### Blocco di testo
★ ★ ★ ★

Noi non paghiamo per ottenere le nostre storie. Ai cronisti non è consentito di usare investigatori privati senza la mia autorizzazione. Uno dei casi estremamente rari [in cui questo è avvenuto]: ho acconsentito di utilizzare persone esterne al giornale di fronte a evidenze di corruzione nei comportamenti di una multinazionale (…).

In termini generali, penso che tanto più ampia è la possibile intrusione da parte dei giornalisti, tanto più in alto deve essere posta la barra dell’interesse pubblico. Mi piacciono le linee guida proposte dall’ex agente segreto Sir David Omand per il suo ramo d’affari. Penso siano domande che potrebbe utilmente porsi qualunque testata giornalistica.

  • Ci deve essere una una ragione sufficiente: l’intrusione deve essere giustificata dalle dimensioni del danno potenziale che potrebbe risultarne.
  • Ci deve essere una integrità di motivazione: l’intrusione deve essere giustificata nei termini del bene pubblico che ne deriverebbe.

★ ★ ★ ★

### Estratto di partenza
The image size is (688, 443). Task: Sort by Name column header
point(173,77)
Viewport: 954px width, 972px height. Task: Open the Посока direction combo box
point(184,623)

★ ★ ★ ★

### Consegna
Riscrivi il tratto del testo sul giornalismo che va da "In termini generali, penso" fino a "che ne deriverebbe.", sostituendo "intrusione" con "ingerenza". Per rispondere serve soltanto il testo sul giornalismo.

### Risposta
In termini generali, penso che tanto più ampia è la possibile ingerenza da parte dei giornalisti, tanto più in alto deve essere posta la barra dell’interesse pubblico. Mi piacciono le linee guida proposte dall’ex agente segreto Sir David Omand per il suo ramo d’affari. Penso siano domande che potrebbe utilmente porsi qualunque testata giornalistica.

  • Ci deve essere una una ragione sufficiente: l’ingerenza deve essere giustificata dalle dimensioni del danno potenziale che potrebbe risultarne.
  • Ci deve essere una integrità di motivazione: l’ingerenza deve essere giustificata nei termini del bene pubblico che ne deriverebbe.